Wednesday 20 August 2008

I've read all the stories except the title story in Death In Venice And Other Stories by Thomas Mann, one of several similarly titled collections issued by various publishers - a Bantam classics edition, featuring translations by David Luke in this case.

Most of these are earlier works, written before or not long after his first novelistic success gave his career as a writer some stability. It seems to have been an uncertain time for Mann, and this is reflected in the stories. Each one of them seems to contain an alter-ego who reflects some aspect of Mann's immense self-doubt - a pathetic cripple, a naive puritanical idealist, a drunkard who is disgusted with the blind, unthinking vitality of those around him, a dilettante who realises that, having turned his back on society, he can lay claim to no place of his own as long as he fritters his talents away and shies from fulfilling any potential he may have, a writer who claims that writers can never share in the feelings and experiences they write about, and who longs to do so nevertheless.

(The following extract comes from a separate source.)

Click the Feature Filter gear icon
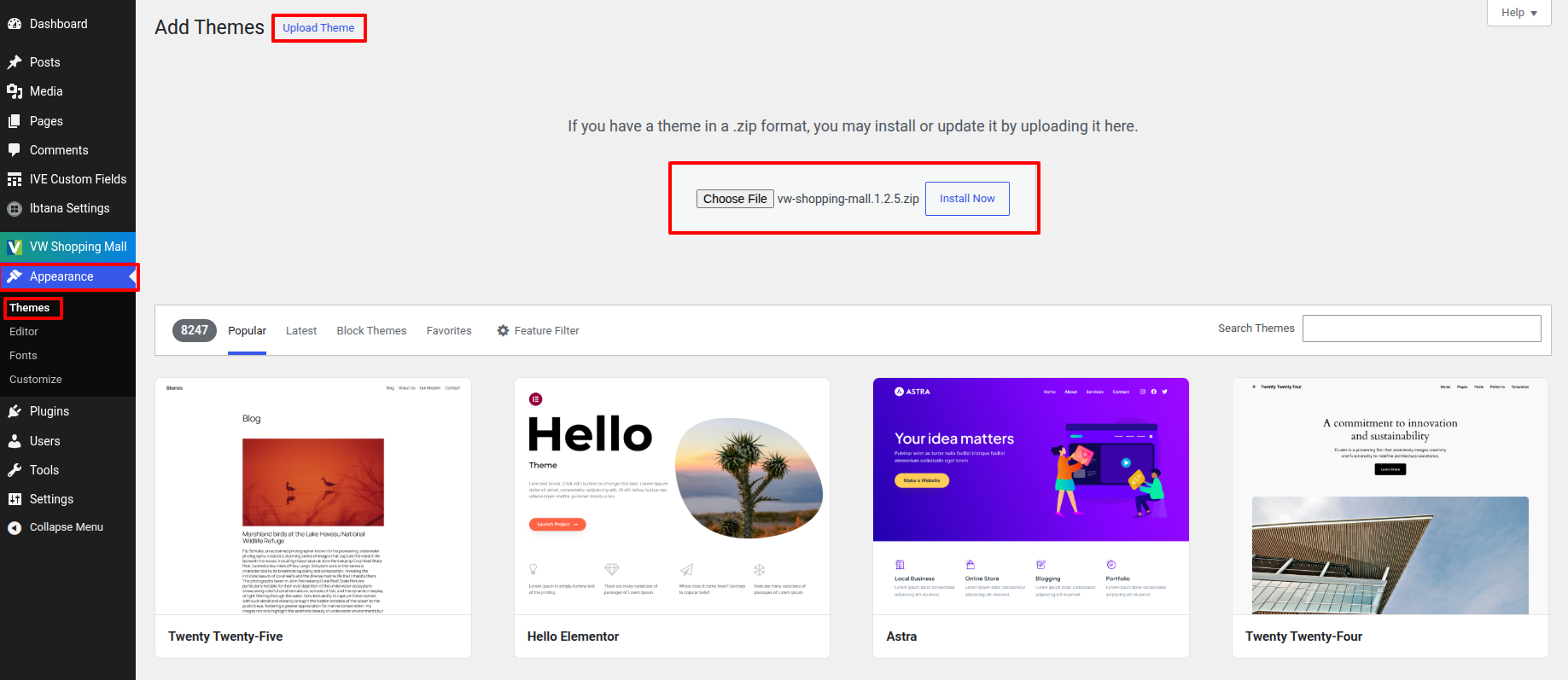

Mann falls into whining self-pity at times, especially in 'Tonio Kroger', but there's a touch of irony to balance it out ('don't you think...that my eloquence today is worthy of Hamlet?'), or a surprisingly even-handed look at the opposite side of the conflict, as in 'Tristan', although these could be elaborate signs of self-loathing too. Mann, one senses, was not the sort of man to be content unless certain of his own importance.

It's all thought-provoking stuff, and psychologically admirably accurate and honest. Mann is best at describing music or states of mind, tormented or harmonious. He's not bad at visual description, but I think the former areas were his real forte. He's even aphoristic at times. Check out these lines from 'The joker:

There is only one real misfortune: to forfeit one's own good opinion of
oneself...The fact is that everyone is too busily preoccupied with himself to be
able to form a serious opinion about another person...lose your complacency,
once betray your self-contempt and the world will unhesistatingly endorse it.

All that's left is to read 'Death In Venice' itself. More on that later.